Thesaurus Modelling & Evaluation

Thesauri can be used to support various application scenarios like Autocomplete, Facetted Search & Browsing, Recommendations or Glossaries. Herein thesauri usually perform the function of harmonising terminologies, controlling vocabularies and/or support the user in browsing through a concept space.

Our research focus:

  • Thesaurus-based Search & Recommendation
  • Semi-automatic Generation of Seed Thesauri
  • Context-oriented Concept Alignment & Fusion
  • Collaborative Thesaurus Modelling
  • Thesaurus Quality Evaluation & Assurance

With the Linked Data initiative gaining momentum in the past years, SKOS (Simple Knowledge Organization System) has emerged as a common "standard" (currently a W3C recommendation) for expressing knowledge organization systems (KOS) such as thesauri or taxonomies. SKOS features a concept-oriented approach, with a concept being "An idea or notion; a unit of thought." (as defined in the SKOS definition itself) that can be represented with an URI. A critical sign for the importance of having controlled vocabularies in web-oriented formats like SKOS is that more and more existing vocabularies are offering SKOS versions of their vocabularies. Transformations have been made for thesauri like Agrovoc, Eurovoc, GEMET and STW Thesaurus for Economics but also for other types of controlled vocabularies like subject headings (MeSH, LCSH etc.).

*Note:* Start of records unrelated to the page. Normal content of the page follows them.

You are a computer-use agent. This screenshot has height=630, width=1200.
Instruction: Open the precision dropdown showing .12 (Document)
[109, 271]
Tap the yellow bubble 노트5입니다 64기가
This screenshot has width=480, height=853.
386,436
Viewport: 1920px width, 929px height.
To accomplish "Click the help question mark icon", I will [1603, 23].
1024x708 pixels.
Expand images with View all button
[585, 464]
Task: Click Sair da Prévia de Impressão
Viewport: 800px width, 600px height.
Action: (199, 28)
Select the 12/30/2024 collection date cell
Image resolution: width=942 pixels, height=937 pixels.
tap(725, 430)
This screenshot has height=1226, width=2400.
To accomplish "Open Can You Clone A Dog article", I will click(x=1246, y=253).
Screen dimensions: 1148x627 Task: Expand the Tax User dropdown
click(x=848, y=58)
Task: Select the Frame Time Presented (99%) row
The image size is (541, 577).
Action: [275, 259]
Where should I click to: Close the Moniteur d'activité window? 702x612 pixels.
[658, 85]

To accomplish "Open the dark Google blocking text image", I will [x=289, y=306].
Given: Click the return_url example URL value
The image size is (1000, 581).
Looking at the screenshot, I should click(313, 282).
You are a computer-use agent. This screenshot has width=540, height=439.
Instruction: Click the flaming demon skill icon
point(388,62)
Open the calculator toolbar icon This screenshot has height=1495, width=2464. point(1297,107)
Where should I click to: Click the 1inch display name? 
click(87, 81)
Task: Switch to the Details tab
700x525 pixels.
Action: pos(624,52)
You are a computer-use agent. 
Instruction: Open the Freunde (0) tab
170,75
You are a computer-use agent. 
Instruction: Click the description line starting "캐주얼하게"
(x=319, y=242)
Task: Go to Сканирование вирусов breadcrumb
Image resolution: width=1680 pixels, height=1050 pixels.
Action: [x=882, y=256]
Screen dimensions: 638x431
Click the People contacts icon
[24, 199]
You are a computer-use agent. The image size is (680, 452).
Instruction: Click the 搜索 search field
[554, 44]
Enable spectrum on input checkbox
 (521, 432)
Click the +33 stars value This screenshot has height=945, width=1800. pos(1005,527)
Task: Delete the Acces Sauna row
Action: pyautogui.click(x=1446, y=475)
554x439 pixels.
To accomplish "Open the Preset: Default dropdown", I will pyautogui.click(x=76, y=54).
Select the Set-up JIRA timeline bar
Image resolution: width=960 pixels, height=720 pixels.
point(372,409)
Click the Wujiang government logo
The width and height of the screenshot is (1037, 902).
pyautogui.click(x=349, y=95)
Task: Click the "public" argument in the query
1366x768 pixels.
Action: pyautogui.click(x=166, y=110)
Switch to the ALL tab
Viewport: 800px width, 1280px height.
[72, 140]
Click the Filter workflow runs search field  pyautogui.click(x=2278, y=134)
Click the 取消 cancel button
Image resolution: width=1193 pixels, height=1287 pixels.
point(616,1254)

Despite a long research tradition in thesaurus quality assurance little attention has so far been paid to the interaction between the structural specificities of a thesaurus and the quality of output with respect to differing application scenarios supported by the thesaurus. Although several international initiatives exist that focus on thesaurus and meta-data quality in terms of expressivity and structural soundness, these approaches do not take the envisioned application into account, thus being of limited relevance for applied thesaurus modelling.

Here is where our research starts. In the past years we have invested substantial effort to understand the interaction between different ways of thesaurus modelling and the envisioned application types. Understanding these interactions helps to set up and manage thesaurus projects efficiently and lower the costs of thesaurus maintenance.